Final answer:
The inequality for 'k' such that the quadratic equation kx² - (2k+3)x + (k+2) = 0 has two distinct solutions is k > -9/4. This is found by ensuring the discriminant (2k+3)² - 4(k)(k+2) is positive and simplifying the resulting inequality.
Step-by-step explanation:
To determine an inequality for 'k' that ensures the quadratic equation kx² - (2k+3)x + (k+2) = 0 has two distinct solutions, we need to consider the discriminant of the quadratic equation, which is given by b² - 4ac from the standard form ax² + bx + c = 0. For two distinct solutions to exist, the discriminant must be positive, which gives us the condition (2k+3)² - 4(k)(k+2) > 0. Simplifying this inequality will give us the simplest form for the range of values that 'k' can take to satisfy the condition.

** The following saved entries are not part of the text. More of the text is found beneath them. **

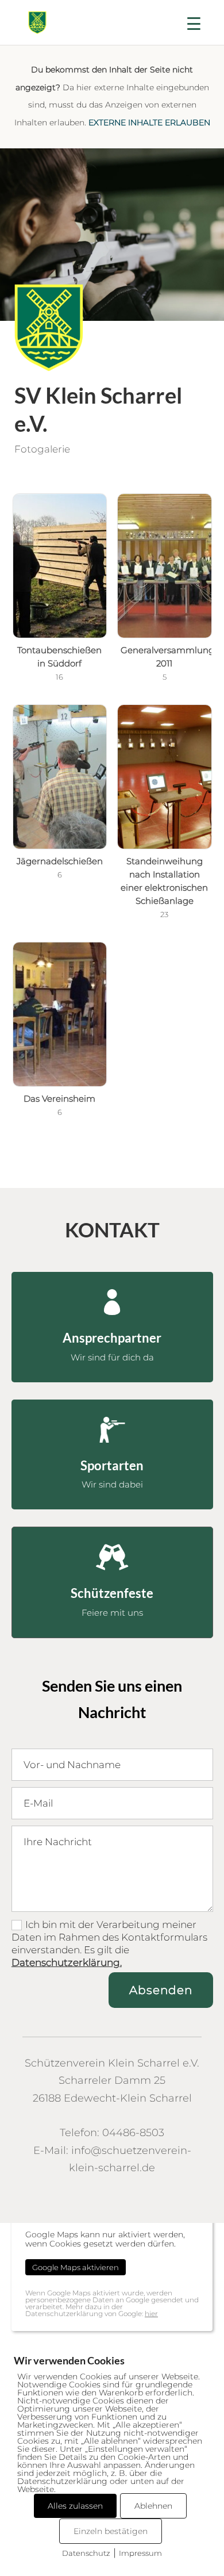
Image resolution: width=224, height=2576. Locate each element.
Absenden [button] (160, 1990)
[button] (194, 29)
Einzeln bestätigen (111, 2531)
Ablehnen (153, 2506)
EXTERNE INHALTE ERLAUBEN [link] (149, 122)
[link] (37, 22)
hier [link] (151, 2313)
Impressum (140, 2553)
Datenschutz (86, 2553)
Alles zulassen (75, 2506)
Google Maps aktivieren (75, 2267)
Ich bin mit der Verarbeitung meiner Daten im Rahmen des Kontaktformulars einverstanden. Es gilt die (109, 1943)
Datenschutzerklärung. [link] (66, 1962)
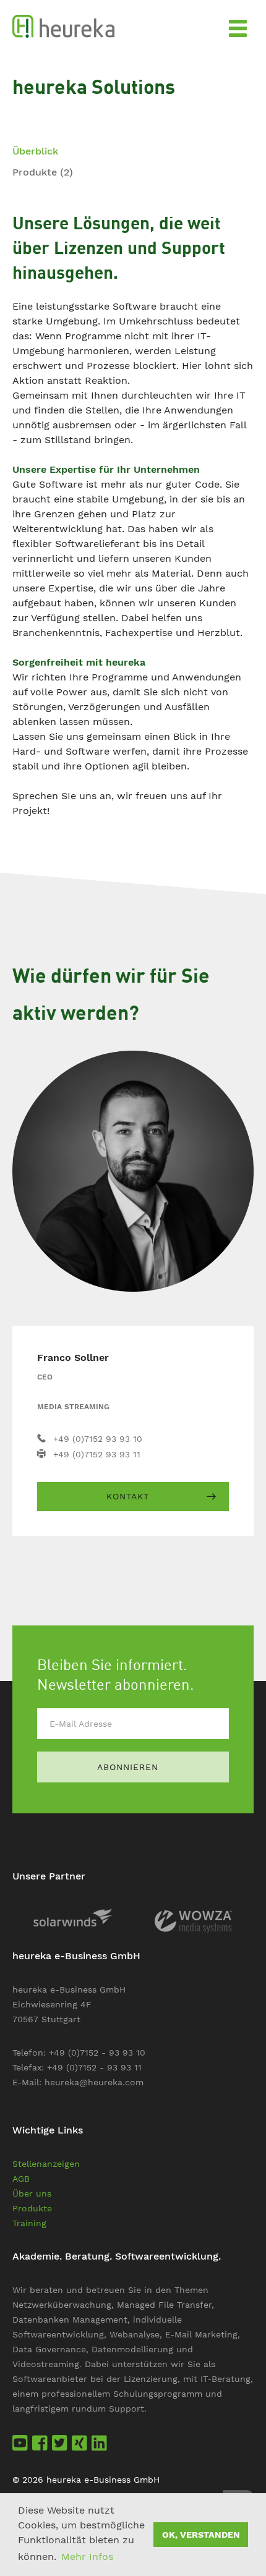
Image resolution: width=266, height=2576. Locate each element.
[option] (72, 1917)
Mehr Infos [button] (87, 2556)
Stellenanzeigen (46, 2164)
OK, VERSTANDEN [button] (201, 2535)
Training (29, 2223)
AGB (21, 2179)
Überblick (35, 151)
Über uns (31, 2193)
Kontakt (127, 1496)
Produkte (42, 172)
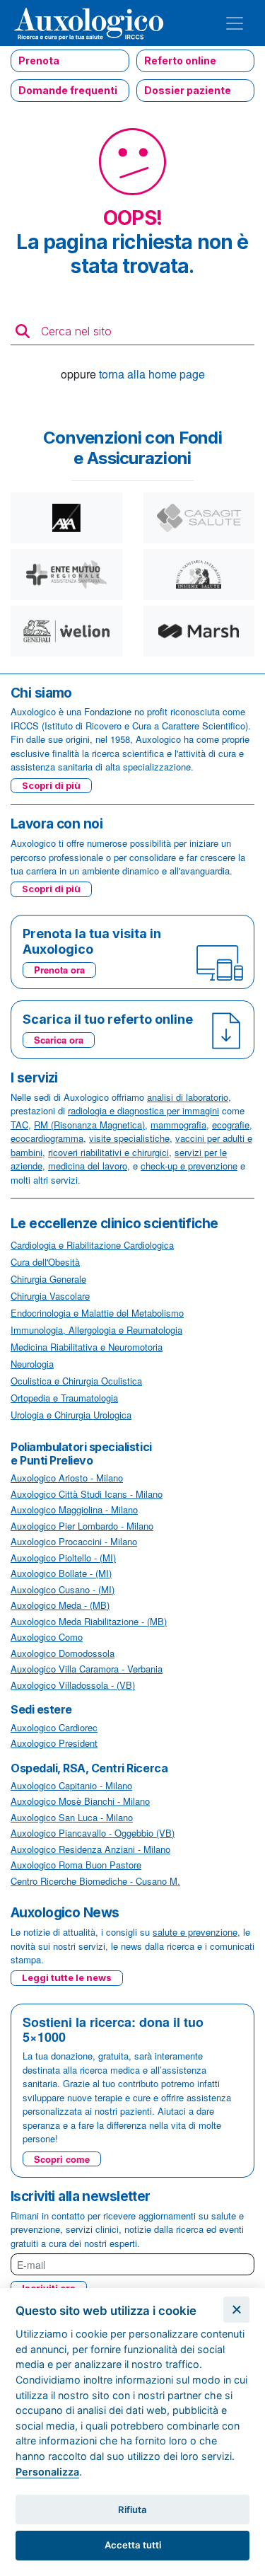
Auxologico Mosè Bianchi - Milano (80, 1801)
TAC (19, 1124)
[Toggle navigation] (235, 23)
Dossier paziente (187, 90)
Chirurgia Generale (48, 1279)
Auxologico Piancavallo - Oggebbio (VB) (93, 1832)
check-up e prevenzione (189, 1165)
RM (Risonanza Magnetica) (89, 1124)
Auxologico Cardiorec (54, 1727)
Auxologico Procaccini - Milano (74, 1541)
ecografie (230, 1124)
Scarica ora (58, 1039)
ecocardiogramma (47, 1138)
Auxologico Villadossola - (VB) (73, 1685)
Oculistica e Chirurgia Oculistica (76, 1380)
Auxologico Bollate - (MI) (61, 1573)
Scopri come (62, 2159)
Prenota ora (59, 969)
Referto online (180, 60)
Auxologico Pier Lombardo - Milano (82, 1525)
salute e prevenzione (195, 1932)
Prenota (38, 60)
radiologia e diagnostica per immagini (143, 1110)
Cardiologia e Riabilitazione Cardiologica (92, 1245)
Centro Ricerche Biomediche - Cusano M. (95, 1881)
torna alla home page (152, 374)
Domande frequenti (67, 90)
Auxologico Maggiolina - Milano (74, 1509)
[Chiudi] (236, 2310)
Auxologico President (54, 1743)
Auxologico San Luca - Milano (72, 1817)
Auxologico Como (47, 1637)
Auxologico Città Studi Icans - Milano (87, 1494)
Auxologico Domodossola (62, 1653)
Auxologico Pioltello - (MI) (63, 1557)
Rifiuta (132, 2509)
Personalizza (47, 2472)
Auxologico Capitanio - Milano (71, 1785)
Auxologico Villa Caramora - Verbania (87, 1668)
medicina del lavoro (87, 1165)
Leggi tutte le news (67, 1977)
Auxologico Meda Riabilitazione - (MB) (89, 1621)
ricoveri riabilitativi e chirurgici (108, 1152)
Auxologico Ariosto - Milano (67, 1477)
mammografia (178, 1124)
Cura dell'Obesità (45, 1262)
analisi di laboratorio (187, 1097)
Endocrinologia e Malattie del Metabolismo (97, 1312)
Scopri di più (51, 785)
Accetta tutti (133, 2545)
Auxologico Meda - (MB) (60, 1605)
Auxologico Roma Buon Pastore (76, 1864)
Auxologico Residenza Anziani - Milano (90, 1849)
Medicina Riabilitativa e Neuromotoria (87, 1346)
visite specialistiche (129, 1138)
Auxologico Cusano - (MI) (62, 1589)
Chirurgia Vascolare (50, 1296)
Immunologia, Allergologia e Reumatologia (96, 1329)
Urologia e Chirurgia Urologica (71, 1414)
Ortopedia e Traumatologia (64, 1397)
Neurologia (32, 1363)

Let's solve the inequality step by step:
- Expand the square: (2k+3)² becomes 4k² + 12k + 9.
- Multiply out the 4ac term: 4(k)(k+2) becomes 4k² + 8k.
- Subtract 4k² + 8k from 4k² + 12k + 9, which simplifies to 4k + 9.
- Our inequality thus simplifies to: 4k + 9 > 0.
- Finally, solving for 'k', we get: k > -9/4.
Therefore, for the equation kx² - (2k+3)x + (k+2) = 0 to have two distinct solutions, it is necessary that k > -9/4.